The Artist. A person of play, a conversationalist. In meeting this object, this other, a connection is made. One body of lines meets another; the artist steps into motion. The tension is high at first, as one battles the other for balance. Cable tight in resistance to motions it was never made to bare. Lines, Lines, Lines.
Now the two are intertwined; one becomes the other in a drawing of forces with gravity as its canvas. The subject becomes lost in the object’s movements. No longer is the Artist the maker of art and no longer is the cable an object to simply use. Lines, Lines, Lines.
This non-object was once devised to carry and connect energy, but now it has become nothing but energy. What is it now? ‘It’ being two that became one. This production staged by Play, undoes them both. They are lost. Lines, Lines, Lines.
Nothing there but lines, motion, ties. Gravity bending them to its will. The Artist drawn in by fascination, loses control in an eagerness to explore the endless limits of a new play mate; neither of them were made for this. Lines, Lines, Lines.
The balance between them swings backwards and forwards in an attempt to coalesce in something actual, something that can be named. But a name to this would be awkward; a third wheel, never quite resonating with its essence. So, it stands unknown. It moves unknown, fluctuates, molds and forms unknown. And yet it knows one other. Lines, lines, lines.
Energy flows equally through it as one, the moment overtaking it. Primal is its urge to be, that drives it into life from the living and the dead; the natural and the not. Again. it paints, draws, sculpts. Yet another line, line, line. Before the chaos of the moment spins, pulls, stretches out the two of them. Their time together drawing to a close. The body and the object. The Lines, Lines, Lines.

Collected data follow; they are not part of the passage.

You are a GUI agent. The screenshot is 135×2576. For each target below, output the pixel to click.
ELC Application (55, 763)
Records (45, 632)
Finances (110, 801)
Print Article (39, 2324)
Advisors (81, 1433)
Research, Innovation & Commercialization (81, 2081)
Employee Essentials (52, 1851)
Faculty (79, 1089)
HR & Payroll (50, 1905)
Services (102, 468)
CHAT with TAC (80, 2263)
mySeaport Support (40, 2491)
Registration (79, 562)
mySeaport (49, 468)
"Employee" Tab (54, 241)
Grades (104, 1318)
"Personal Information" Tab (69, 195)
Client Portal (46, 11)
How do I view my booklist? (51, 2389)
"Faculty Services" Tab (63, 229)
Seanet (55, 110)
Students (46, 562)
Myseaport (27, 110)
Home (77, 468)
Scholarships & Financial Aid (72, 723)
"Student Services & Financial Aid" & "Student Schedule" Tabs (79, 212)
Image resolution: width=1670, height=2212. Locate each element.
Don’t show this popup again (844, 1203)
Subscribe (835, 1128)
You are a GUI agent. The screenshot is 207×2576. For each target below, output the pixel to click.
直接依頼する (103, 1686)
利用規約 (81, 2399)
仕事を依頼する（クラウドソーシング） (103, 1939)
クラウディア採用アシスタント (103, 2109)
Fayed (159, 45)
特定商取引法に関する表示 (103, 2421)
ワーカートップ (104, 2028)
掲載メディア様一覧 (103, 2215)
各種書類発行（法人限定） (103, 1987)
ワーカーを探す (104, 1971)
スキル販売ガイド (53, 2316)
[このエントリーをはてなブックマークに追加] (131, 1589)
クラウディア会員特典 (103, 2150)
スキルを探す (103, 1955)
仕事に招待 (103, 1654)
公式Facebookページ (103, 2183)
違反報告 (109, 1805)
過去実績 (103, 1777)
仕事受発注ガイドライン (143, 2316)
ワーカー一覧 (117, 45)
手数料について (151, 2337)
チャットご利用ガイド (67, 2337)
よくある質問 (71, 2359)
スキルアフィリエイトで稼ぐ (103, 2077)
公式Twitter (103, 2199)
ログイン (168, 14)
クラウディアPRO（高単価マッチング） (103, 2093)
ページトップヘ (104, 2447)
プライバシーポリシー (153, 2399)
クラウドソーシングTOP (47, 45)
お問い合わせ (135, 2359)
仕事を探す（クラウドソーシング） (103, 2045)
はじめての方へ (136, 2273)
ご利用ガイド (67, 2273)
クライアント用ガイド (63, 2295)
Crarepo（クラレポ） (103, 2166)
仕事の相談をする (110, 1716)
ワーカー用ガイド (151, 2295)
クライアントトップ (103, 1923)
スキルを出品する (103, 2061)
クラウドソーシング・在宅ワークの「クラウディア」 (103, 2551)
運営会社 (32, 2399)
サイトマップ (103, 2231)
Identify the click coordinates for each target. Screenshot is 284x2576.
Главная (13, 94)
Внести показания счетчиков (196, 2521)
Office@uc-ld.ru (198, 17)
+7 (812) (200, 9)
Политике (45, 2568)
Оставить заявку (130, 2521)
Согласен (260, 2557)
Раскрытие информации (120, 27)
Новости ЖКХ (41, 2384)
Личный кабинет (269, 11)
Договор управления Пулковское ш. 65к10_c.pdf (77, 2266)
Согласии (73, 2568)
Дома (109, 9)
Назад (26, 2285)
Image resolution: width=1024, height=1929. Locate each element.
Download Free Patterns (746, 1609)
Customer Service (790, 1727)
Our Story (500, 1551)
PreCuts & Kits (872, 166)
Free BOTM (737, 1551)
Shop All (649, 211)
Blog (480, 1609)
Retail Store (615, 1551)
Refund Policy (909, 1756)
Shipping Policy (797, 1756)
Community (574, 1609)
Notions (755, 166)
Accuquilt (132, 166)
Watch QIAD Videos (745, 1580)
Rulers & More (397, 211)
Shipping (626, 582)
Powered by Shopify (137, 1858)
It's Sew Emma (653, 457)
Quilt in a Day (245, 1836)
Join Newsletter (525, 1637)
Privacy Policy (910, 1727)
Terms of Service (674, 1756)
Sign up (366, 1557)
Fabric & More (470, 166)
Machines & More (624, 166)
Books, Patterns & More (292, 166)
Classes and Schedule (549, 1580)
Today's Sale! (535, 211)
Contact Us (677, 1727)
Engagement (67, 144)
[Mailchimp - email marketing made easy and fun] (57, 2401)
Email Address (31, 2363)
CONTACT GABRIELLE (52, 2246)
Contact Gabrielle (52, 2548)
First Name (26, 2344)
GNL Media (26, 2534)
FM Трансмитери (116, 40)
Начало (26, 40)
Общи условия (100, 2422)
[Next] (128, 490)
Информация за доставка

There is a playful conflict in my work, which has become a more muted examination of nature’s sublime majesty, brought to the foreground by unnatural materials and forms within this latest project.
I find the city at night to have an eerie kind of peacefulness. The lights and colours seem decadent, illuminating deserted shops and buildings. I took these on new years eve and managed to catch a couple of fireworks from the top of the crags in Edinburgh.
Following on from Linescape and considering some of the same themes, “Connections” is an artists book with a sense of discovery and playfulness. Each disc or ‘page’ is 15cm across making this book very large and weighty. This brings an earthy, grounding element to the work, which compliments the subtle links to landscapes and the natural environment.
Pulled out of personal experience of Environment, “An Island in a City Sea” combines natural and synthetic materials that form a changing liminal space dictated by light and the combination of poetry along side sculpture. Man and nature, two sides of the same coin and yet so looked upon as enemies, a contrast, if you will, of interests.